Still, databases are becoming more intelligent. If you use SQL server profiler with Microsoft SQL server you'll find ways to speed your server up. Other databases have similar profilers, and there are third party utilities to do this work.
But if you're the one writing the queries, hopefully you know enough about what you're doing to index the right fields. If not then having the right indexes is likely the least of your problems...
-Adam
MS SQL 2005 also maintains an internal reference of suggested indexes to create based on usage data. It's not as complete or accurate as the Tuning Advisor, but it is automatic. Research dm_db_missing_index_groups for more information.
There is a script on I think an MS SQL blog with a script for suggesting indexes in SQL 2005 but I can't find the exact script right now! Its just the thing from the description as I recall. Here's a link to some more info http://blogs.msdn.com/bartd/archive/2007/07/19/are-you-using-sql-s-missing-index-dmvs.aspx
PS just for SQL Server 2005 +
There are tools out there for this.
For MS SQL, use the SQL Profiler (to record activity against the database), and the Database Engine Tuning Advisor (SQL 2005) or the Index Tuning Wizard (SQL 2000) to analyze the activities and recommend indexes or other improvements.
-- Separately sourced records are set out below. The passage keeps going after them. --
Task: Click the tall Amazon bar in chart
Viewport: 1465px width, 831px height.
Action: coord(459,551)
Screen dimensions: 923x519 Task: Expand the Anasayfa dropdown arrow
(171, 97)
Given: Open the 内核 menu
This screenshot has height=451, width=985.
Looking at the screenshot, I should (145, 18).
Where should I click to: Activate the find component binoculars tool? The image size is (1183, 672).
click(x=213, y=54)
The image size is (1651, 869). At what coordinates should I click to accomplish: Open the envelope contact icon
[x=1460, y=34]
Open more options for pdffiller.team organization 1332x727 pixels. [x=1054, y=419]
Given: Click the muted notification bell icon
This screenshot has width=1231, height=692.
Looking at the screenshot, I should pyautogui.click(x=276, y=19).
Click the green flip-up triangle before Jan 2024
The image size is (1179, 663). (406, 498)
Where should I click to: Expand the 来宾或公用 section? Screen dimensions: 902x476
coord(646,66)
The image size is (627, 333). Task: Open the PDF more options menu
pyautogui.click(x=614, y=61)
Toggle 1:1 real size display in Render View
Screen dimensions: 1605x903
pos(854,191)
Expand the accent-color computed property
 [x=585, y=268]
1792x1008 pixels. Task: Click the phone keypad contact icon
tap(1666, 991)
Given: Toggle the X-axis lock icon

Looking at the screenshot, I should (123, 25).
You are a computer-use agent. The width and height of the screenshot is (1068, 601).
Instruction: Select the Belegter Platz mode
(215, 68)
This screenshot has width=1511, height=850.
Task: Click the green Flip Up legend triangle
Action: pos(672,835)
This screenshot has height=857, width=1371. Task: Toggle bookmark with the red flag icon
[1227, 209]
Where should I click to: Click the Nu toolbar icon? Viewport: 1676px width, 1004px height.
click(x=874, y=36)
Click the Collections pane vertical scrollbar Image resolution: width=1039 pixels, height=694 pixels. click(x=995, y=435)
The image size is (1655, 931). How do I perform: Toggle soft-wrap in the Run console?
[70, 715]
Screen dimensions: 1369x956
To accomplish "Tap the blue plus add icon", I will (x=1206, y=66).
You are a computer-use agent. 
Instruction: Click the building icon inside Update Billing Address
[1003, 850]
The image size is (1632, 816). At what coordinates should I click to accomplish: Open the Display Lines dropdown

Yes, some engines DO support automatic indexing. One such example for mysql is Infobright, their engine does not support "conventional" indexes and instead implicitly indexes everything - this is a column-based storage engine.
The behaviour of such engines tends to be very different from what developers (And yes, you need ot be a DEVELOPER to even be thinking about using Infobright; it is not a plug-in replacement for a standard engine) expect.
I agree with what Adam Davis says in his comment. I'll add that if such a mechanism existed to create indexes automatically, the most common reaction to this feature would be, "That's nice... How do I turn it off?"
Part of the reason may be that indexes don't just give a small speedup. If you don't have a suitable index on a large table queries can run so slowly that the application is entirely unusable, and possibly if it is interacting with other software it simply won't work. So you really need the indexes to be right before you start trying to use the application.
Also, rather than building an index in the background, and slowing things down further while it's being built, it is better to have the index defined before you start adding significant amounts of data.
I'm sure we'll get more tools that take sample queries and work out what indexes are necessary; also probably we will eventually get databases that do as you suggest and monitor performance and add indexes they think are necessary, but I don't think they will be a replacement for starting off with the right indexes.
Seems that MySQL doesn't have a user-friendly profiler. Maybe you want to try something like this, a php class based in MySQL profiler.
Amazon's SimpleDB has automatic indexing on all columns based on your usage:
http://aws.amazon.com/simpledb/
It has other limitations though:
It's a key-value store, not an RDB. Obviously that means slow joins (and no built-in join support).
It has a 10gb limit on table size. There are libraries that will handle partitioning big data for you although this locks you into that library's way of doing things, which can have its own problems.
It stores all values as strings, even numbers, which makes sorting a column with a 1,9, and 10 come out like 1,10,9 unless you use a library which hacks this by 0 padding. This also impacts negative numbers.
The 10gb limit is bigger than many might assume, so you could proceed with this for a simple site that you plan on rewriting if it ever hits big.
It's unfortunate this kind of automatic indexing didn't make it into DynamoDb, which appears to have replaced it - they don't even mention SimpleDb in their Product list anymore, you have to find it through old links to it.
Google App Engine does that (see the index.yaml file).